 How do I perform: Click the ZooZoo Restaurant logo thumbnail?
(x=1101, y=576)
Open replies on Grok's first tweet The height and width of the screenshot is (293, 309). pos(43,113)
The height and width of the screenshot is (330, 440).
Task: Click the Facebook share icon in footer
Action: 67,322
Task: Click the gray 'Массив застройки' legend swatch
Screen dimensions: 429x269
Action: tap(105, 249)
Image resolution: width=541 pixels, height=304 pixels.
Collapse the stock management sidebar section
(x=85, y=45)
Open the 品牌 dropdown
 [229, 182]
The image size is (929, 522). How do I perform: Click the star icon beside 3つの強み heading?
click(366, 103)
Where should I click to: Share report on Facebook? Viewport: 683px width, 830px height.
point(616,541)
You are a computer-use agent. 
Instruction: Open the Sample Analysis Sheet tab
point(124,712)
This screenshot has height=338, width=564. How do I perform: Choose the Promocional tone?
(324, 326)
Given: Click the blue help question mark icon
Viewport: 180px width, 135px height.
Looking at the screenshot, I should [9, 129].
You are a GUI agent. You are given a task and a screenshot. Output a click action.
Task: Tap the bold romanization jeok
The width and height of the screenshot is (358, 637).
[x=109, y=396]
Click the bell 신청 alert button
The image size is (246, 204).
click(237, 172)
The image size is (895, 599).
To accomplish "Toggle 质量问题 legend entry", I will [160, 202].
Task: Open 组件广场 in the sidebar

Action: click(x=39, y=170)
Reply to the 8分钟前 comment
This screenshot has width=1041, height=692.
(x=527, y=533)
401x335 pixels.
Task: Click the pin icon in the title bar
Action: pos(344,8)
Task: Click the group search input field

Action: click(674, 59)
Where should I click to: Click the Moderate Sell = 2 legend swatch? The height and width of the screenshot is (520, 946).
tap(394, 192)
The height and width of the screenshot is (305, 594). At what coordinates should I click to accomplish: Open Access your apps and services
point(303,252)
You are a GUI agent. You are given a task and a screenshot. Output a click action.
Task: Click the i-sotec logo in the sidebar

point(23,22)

**INSTRUCTIONS FOR THE TASK:** Copy the data word for word, starting at the line that contains "This screenshot has height=338, width=564." and continuing through the end of the data.

**RESPONSE FOR THIS EXERCISE:**
This screenshot has height=338, width=564. How do I perform: Choose the Promocional tone?
(324, 326)
Given: Click the blue help question mark icon
Viewport: 180px width, 135px height.
Looking at the screenshot, I should [9, 129].
You are a GUI agent. You are given a task and a screenshot. Output a click action.
Task: Tap the bold romanization jeok
The width and height of the screenshot is (358, 637).
[x=109, y=396]
Click the bell 신청 alert button
The image size is (246, 204).
click(237, 172)
The image size is (895, 599).
To accomplish "Toggle 质量问题 legend entry", I will [160, 202].
Task: Open 组件广场 in the sidebar

Action: click(x=39, y=170)
Reply to the 8分钟前 comment
This screenshot has width=1041, height=692.
(x=527, y=533)
401x335 pixels.
Task: Click the pin icon in the title bar
Action: pos(344,8)
Task: Click the group search input field

Action: click(674, 59)
Where should I click to: Click the Moderate Sell = 2 legend swatch? The height and width of the screenshot is (520, 946).
tap(394, 192)
The height and width of the screenshot is (305, 594). At what coordinates should I click to accomplish: Open Access your apps and services
point(303,252)
You are a GUI agent. You are given a task and a screenshot. Output a click action.
Task: Click the i-sotec logo in the sidebar

point(23,22)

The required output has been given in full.